Wakil Ketua Umum Bidang Perindustrian Kamar Dagang Indonesia (Kadin) Johnny Darmawan mengatakan dengan PMI April sudah di level 27,5 bukan tidak mungkin industri dihadapakan level yang lebih rendah. Menurutnya, hal ini cukup masuk akal mengingat usai PSBB Jakarta pada 22 Mei akan dilanjutkan periode libur Lebaran.
"Jadi Mei bisa tambah parah, karena sekarang kalau mau direlaksasi untuk membuka kegiatan ekonomi lagi syaratnya data kasus Covid-19 harus mulai landai dahulu seperti negara lain kemudian baru bisa mengharapkan pelonggaran untuk paling tidak orang mulai beraktivitas ke luar dan bekerja," katanya kepada Bisnis, Senin (4/5/2020).
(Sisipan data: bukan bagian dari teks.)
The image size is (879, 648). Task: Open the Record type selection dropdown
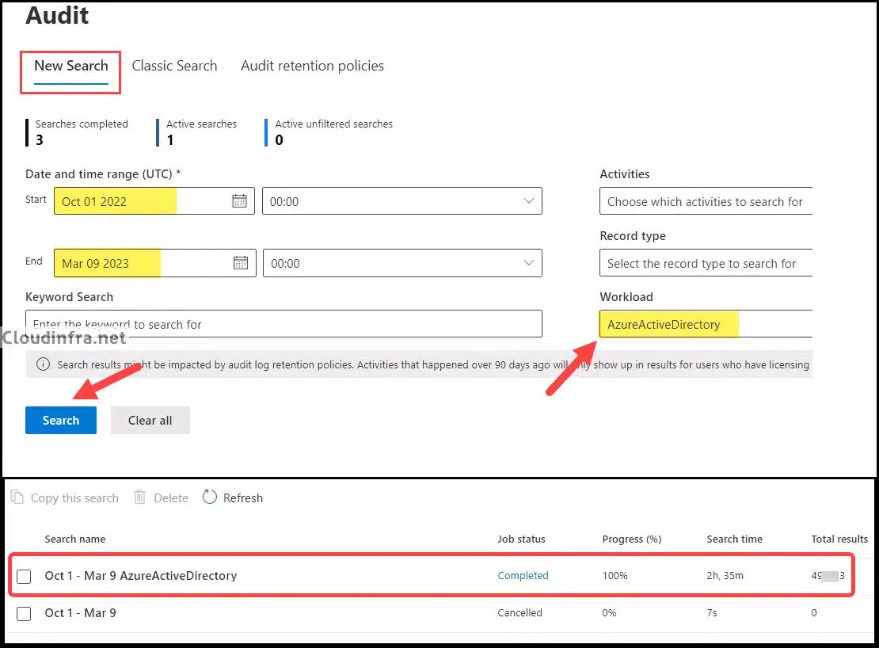click(705, 263)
Johnny mengemukakan dalam kondisi saat ini yang paling bisa dilakukan adalah menambah anggaran sebagai bantalan perekonomian ke depan usai wabah selesai. Menurutnya, masih sesuai usulan Kadin, dunia usaha berharap pemerintah mau menggelontorkan dana Rp1.600 triliun.
Dana itu akan dibagi dalam tiga kelompok, yakni untuk bantuan langsung senilai Rp400 triliun, untuk untuk stimulus UMKM Rp600 triliun, dan untuk keringanan pembiayaan perbankan atau sejenisnya senilai Rp600 triliun.
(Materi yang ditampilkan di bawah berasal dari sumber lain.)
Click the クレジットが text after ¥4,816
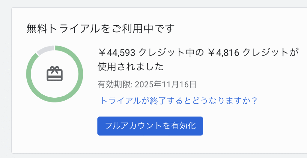The image size is (307, 158). [x=270, y=53]

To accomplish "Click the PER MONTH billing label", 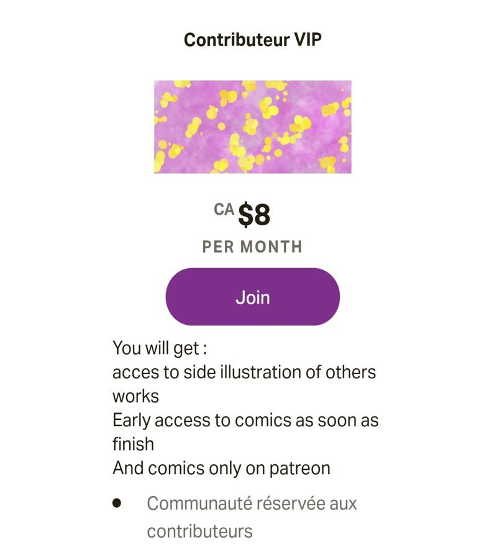I will [x=252, y=247].

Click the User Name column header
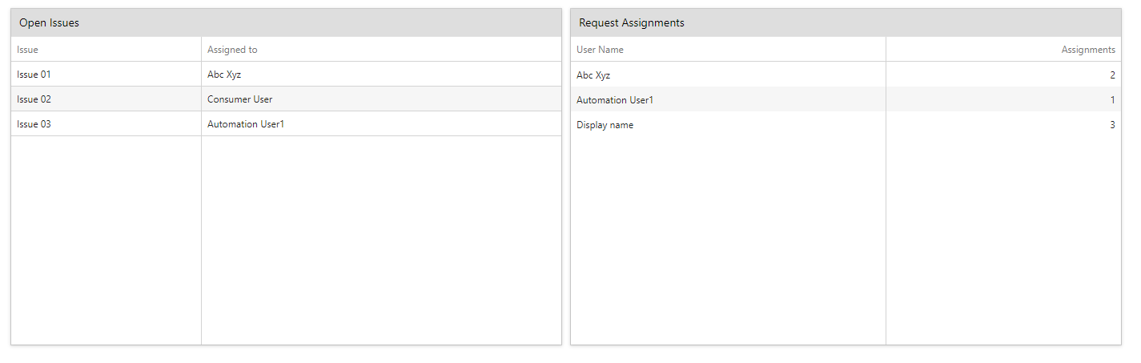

"Dengan adanya dana itu bisnis tidak akan hancur sehingga ketika industri bersiap naik kembali semua sudah siap," ujarnya.
Terpisah, Menteri Perindustrian Agus Gumiwang Kartasasmita menyebut penurunan permintaan di dalam negeri menyebabkan reaksi berantai ke struktur industri nasional. Pasalnya, pihaknya mendata sekitar 70 persen hasil produksi sektor manufaktur diserap oleh pasar lokal.
"Ketika daya beli masyarakat tertekan atau tidak ada demand, secara otomatis perusahaan industri harus melakukan penyesuaian, termasuk penurunan drastis utilitasnya," katanya kepada Bisnis, Senin (4/5/2020).
Agus menambahkan hal tersebut juga akan berdampak pada ketersediaan dan serapan hasil produksi industri hulu. Agus berpendapat salah satu negara yang memiliki struktur industri yang mirip dengan Indonesia adalah India.
Agus mencatat pergerakan PMI India serupa dengan Indonesia. Melansir data IHS Markit, PMI India masih stabil pada Februari-Maret 2020 di atas level 51,0. Namun demikian, PMI India langsung anjlok pada April 2020 ke level 27,4.
Agus menilai alasan penurunan PMI India serupa dengan Indonesia, yakni penurunan daya beli masyarakat. Selain penurunan daya beli, lanjutnya, melemahnya nilai tukar Rupiah terhadap Dolar Amerika Serikat juga menambah tekanan pada indeks PMI April 2020.
"Logika sederhananya adalah dalam kondisi normal PMI kita di sekitar angka 50,0. Jika utilitas turun sampai di bawah 50 persen, maka angka PMI di sekitar 25,0. [Selain itu,] input manufaktur kita 74 persen impor dan dengan tambahan tekanan kurs, maka beban input meningkat, akibatnya output menurun signifikan," jelasnya.